Page 78 of Calico Descending

As I draw my palm down his chest, he captures it, forcing my hand into the water, across the ridges of his abdomen, and closes his eyes. As if the touch of my hands alone are enough. “It was sickening to see all those eggs covering her body. All those tiny, faceless things. I don’t know if they came from her belly, or not.” Tipping his head toward me, he opens his eyes, and guides both our hands to my stomach where he touches me possessively. “But it made me think, what if I could put a baby in you. I could watch it grow inside of you. Watch it suckle your breasts and feed from you.”

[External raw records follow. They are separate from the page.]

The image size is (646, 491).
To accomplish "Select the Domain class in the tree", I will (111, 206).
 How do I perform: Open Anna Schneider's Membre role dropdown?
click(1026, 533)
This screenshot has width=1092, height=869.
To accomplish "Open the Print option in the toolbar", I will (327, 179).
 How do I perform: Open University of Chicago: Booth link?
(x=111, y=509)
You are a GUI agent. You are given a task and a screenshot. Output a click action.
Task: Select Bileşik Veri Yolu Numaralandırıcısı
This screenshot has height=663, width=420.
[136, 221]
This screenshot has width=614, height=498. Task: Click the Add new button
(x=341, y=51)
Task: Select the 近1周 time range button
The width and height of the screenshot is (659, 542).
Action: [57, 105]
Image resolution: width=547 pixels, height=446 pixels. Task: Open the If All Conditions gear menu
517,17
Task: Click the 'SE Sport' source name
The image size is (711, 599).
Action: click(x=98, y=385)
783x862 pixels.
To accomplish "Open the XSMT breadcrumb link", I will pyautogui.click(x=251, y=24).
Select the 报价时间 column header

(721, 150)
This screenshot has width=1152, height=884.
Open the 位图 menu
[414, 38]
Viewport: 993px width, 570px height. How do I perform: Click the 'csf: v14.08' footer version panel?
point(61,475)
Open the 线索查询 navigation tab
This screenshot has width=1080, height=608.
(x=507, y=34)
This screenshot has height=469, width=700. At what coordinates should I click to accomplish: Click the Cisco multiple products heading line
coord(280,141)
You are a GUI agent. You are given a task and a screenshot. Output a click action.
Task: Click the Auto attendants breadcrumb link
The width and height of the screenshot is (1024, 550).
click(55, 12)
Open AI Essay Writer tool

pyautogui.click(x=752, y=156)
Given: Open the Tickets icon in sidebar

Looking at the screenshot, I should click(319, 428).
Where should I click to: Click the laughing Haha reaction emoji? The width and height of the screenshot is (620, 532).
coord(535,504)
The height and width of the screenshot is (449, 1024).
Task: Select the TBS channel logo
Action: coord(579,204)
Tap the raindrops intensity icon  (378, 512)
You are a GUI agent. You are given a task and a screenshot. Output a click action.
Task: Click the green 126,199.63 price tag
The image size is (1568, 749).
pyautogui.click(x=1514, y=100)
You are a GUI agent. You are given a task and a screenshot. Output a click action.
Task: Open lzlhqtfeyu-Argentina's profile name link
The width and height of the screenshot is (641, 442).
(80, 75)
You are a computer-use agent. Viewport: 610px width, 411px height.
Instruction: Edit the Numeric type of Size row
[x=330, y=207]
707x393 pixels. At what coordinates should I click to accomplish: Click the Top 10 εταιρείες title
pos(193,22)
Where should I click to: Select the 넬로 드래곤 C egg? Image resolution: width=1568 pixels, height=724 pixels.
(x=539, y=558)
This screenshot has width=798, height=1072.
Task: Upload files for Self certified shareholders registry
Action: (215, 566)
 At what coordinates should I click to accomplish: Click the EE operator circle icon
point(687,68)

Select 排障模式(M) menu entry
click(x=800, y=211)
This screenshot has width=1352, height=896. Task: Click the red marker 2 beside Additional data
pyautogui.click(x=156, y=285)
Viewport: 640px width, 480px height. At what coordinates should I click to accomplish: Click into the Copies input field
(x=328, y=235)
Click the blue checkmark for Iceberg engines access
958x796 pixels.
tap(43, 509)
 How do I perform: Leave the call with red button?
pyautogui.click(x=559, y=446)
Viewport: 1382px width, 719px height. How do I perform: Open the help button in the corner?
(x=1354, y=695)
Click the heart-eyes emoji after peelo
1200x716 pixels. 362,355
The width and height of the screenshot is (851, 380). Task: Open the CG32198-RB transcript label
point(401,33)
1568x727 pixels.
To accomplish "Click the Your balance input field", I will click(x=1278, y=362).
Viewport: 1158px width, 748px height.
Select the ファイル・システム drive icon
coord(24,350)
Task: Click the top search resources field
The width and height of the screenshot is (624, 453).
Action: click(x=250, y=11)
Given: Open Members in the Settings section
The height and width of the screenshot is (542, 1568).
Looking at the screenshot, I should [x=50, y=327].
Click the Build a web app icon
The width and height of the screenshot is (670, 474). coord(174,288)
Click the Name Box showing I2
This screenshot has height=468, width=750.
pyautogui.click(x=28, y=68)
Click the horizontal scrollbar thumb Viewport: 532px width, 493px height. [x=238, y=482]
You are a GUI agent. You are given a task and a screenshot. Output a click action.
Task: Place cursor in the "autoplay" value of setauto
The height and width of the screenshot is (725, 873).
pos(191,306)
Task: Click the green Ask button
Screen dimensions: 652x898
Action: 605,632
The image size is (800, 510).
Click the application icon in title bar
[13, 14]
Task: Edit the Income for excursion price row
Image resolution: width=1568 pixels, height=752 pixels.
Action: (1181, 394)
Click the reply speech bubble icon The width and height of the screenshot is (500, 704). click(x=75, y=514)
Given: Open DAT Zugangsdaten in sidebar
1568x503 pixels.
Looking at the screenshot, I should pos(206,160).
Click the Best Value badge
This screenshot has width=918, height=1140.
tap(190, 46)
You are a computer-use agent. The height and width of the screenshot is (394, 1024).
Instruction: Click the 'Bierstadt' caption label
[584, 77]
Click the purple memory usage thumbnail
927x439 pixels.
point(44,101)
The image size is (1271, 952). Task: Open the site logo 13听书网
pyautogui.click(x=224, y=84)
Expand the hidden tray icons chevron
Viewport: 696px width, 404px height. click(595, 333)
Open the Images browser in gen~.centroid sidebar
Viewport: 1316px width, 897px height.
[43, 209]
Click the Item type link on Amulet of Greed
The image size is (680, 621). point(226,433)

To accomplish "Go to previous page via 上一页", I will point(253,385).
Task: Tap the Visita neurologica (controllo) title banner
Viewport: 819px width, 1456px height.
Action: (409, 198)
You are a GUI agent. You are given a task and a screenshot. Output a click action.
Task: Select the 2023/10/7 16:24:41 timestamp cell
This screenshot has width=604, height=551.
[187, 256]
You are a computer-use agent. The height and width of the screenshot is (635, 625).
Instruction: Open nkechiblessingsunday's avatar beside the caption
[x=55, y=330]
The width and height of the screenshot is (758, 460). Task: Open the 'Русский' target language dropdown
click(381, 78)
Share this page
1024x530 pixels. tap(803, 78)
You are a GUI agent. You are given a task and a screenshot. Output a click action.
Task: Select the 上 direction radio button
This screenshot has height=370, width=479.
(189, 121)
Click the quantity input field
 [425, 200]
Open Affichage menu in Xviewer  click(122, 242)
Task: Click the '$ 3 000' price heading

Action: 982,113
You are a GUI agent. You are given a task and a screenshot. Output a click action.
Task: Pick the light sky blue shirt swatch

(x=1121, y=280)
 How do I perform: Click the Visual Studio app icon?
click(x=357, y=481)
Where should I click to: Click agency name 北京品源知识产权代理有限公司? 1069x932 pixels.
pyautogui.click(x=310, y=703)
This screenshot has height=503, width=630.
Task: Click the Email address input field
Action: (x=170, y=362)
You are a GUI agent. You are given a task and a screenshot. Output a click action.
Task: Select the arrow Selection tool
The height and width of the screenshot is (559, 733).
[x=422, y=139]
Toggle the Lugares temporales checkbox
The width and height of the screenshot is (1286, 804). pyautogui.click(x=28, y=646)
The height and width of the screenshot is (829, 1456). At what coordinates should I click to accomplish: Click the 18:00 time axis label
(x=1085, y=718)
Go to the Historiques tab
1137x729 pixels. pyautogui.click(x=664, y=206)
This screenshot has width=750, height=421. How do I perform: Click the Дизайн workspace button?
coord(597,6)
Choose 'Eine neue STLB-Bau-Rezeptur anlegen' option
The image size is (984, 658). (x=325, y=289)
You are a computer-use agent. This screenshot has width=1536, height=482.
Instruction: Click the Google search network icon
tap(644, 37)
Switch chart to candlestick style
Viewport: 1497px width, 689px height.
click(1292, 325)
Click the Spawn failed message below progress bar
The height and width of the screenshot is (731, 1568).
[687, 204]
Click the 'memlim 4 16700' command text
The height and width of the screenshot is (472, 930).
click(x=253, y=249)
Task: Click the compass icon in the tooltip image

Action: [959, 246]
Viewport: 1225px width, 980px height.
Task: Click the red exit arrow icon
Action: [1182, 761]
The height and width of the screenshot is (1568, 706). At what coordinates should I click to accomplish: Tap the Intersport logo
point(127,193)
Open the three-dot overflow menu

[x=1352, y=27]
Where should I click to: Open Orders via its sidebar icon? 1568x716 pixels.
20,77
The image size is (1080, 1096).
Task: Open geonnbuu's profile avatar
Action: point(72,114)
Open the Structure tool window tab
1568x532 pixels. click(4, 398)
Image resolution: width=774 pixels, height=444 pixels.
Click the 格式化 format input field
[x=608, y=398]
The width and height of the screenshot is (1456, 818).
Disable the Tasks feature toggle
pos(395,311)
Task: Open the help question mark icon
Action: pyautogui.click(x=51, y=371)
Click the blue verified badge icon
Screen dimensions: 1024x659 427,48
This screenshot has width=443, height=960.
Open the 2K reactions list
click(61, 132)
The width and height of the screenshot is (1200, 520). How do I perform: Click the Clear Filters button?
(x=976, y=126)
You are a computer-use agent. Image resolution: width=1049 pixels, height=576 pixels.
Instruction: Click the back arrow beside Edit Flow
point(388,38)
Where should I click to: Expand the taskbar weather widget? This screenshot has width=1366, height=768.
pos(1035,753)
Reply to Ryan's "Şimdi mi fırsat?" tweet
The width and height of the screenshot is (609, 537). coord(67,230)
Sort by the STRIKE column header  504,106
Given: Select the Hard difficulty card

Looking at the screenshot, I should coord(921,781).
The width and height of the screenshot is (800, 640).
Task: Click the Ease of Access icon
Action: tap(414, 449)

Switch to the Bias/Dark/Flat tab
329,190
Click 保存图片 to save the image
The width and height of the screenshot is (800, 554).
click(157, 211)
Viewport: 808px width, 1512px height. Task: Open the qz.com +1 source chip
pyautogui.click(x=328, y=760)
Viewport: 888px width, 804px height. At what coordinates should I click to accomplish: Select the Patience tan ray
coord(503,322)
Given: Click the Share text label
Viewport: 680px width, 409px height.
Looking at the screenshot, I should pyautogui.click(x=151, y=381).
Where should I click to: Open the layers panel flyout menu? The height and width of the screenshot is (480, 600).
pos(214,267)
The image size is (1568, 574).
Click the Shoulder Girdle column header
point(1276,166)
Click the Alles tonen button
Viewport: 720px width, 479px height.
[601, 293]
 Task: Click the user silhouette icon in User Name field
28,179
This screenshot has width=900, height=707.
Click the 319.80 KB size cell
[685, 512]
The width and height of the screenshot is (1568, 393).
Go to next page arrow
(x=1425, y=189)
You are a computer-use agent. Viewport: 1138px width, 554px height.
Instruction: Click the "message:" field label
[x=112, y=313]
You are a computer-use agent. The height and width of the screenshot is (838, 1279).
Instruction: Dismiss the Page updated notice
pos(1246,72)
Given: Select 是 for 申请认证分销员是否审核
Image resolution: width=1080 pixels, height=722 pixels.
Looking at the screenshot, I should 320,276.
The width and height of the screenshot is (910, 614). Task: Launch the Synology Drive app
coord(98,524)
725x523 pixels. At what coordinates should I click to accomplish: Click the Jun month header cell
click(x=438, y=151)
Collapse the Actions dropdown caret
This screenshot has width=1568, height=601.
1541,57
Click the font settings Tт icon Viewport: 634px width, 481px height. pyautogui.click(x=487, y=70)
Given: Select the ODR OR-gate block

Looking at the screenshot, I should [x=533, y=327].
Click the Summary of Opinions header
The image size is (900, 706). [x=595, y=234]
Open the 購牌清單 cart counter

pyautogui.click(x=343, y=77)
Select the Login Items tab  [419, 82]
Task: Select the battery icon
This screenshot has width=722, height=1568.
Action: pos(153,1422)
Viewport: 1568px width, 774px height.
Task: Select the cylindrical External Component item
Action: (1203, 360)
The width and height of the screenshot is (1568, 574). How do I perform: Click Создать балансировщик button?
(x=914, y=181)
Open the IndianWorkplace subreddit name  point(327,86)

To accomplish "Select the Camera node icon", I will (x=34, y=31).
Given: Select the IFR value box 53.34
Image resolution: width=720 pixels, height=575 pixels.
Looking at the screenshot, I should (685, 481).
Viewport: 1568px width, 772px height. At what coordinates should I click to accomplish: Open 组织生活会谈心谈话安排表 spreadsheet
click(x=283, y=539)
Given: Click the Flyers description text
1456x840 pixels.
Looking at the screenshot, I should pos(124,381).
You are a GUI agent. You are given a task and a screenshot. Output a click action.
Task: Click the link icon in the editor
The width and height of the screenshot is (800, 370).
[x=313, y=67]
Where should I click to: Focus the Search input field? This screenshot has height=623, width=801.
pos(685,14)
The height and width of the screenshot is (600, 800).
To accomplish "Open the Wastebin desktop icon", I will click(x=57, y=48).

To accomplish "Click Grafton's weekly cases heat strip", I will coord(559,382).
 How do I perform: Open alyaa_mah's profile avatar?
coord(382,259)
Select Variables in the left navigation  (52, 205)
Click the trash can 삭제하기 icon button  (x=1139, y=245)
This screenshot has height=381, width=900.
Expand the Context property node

He’s clearly ill, talking the kind of nonsense that would’ve kept him in isolation until he killed himself, if we were back in Calico. Whatever happened, whatever they did, it severely messed with his head.

Before I can stop him, he leans forward, resting his head in the crook of my neck, and I turn to see Valdys frowning from the shoreline. I wave him over, and when he steps toward us, I push Cadmus away.

Hands reach out beneath the water, yanking me against him. “Please.”

Splashing comes from the right, where Valdys storms through the water toward us. With one hard shove, he knocks Cadmus backward. And just like that, the two of them are splashing around the water, punching and falling, like lions fighting over a kill. However weak Cadmus may have looked before, he’s certainly not lost his physical strength, as he volleys a punch for every hit he takes.

Helpless, I stand on the fringes of their scuffle, searching for a way I can get between the two and put an end to this madness--perhaps as stupid as wishing to step between two rabid dogs.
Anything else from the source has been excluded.